论文标题
机器学习解释评估指标的统一研究
A Unified Study of Machine Learning Explanation Evaluation Metrics
论文作者
论文摘要
对可信赖的机器学习的需求日益增长,导致了可解释性研究的开花。已经开发了许多解释方法来实现此目的。但是,这些方法是缺陷和不当评估的。研究人员将许多现有的解释指标作为其提议的解释技术的副产品引入,以证明其方法的优势。尽管被广泛使用,但它们或多或少被指控犯有问题。我们声称缺乏公认和正当的指标会导致混乱在基准这些解释方法时 - 当指标获得高/低分时,我们真的有好/坏解释吗?我们将现有指标分为两类,并证明它们不足以适当评估解释,原因有多种原因。我们建议在处理评估机器学习解释方面的问题方面的指南,并鼓励研究人员在开发解释技术和指标时仔细处理这些问题。
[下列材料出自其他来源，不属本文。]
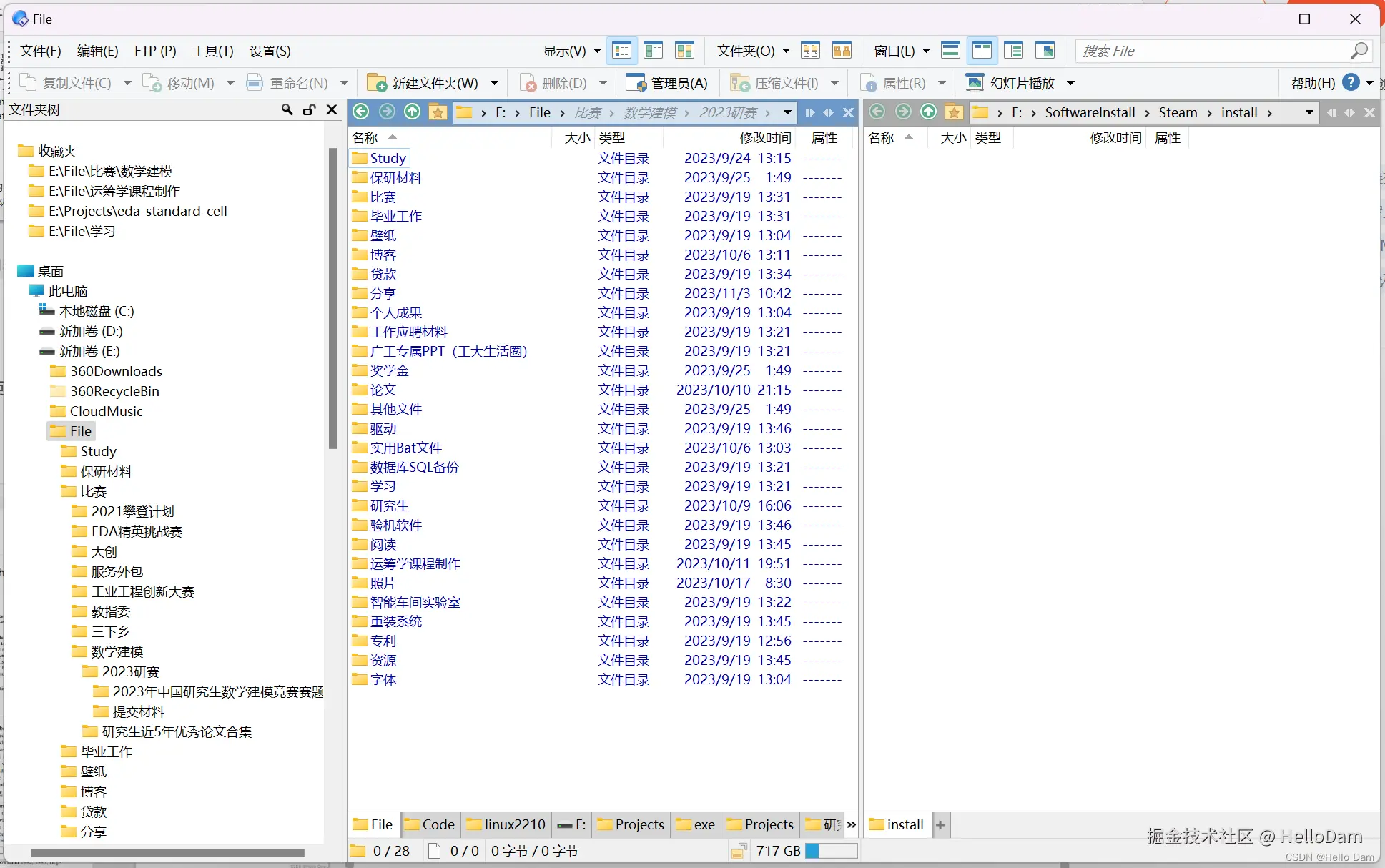Click the slideshow (幻灯片播放) icon

(974, 83)
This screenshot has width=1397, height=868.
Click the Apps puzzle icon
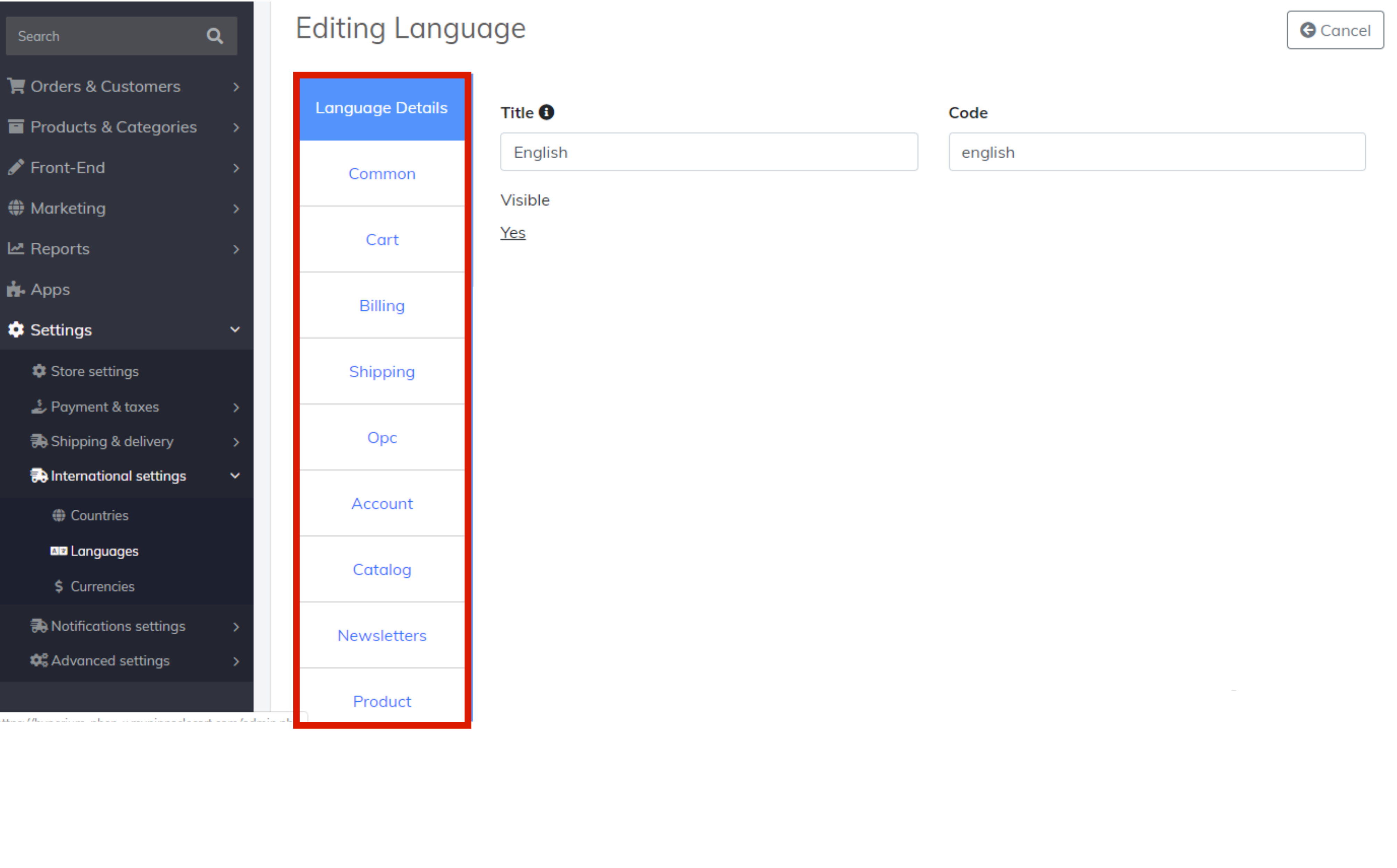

The growing need for trustworthy machine learning has led to the blossom of interpretability research. Numerous explanation methods have been developed to serve this purpose. However, these methods are deficiently and inappropriately evaluated. Many existing metrics for explanations are introduced by researchers as by-products of their proposed explanation techniques to demonstrate the advantages of their methods. Although widely used, they are more or less accused of problems. We claim that the lack of acknowledged and justified metrics results in chaos in benchmarking these explanation methods -- Do we really have good/bad explanation when a metric gives a high/low score? We split existing metrics into two categories and demonstrate that they are insufficient to properly evaluate explanations for multiple reasons. We propose guidelines in dealing with the problems in evaluating machine learning explanation and encourage researchers to carefully deal with these problems when developing explanation techniques and metrics.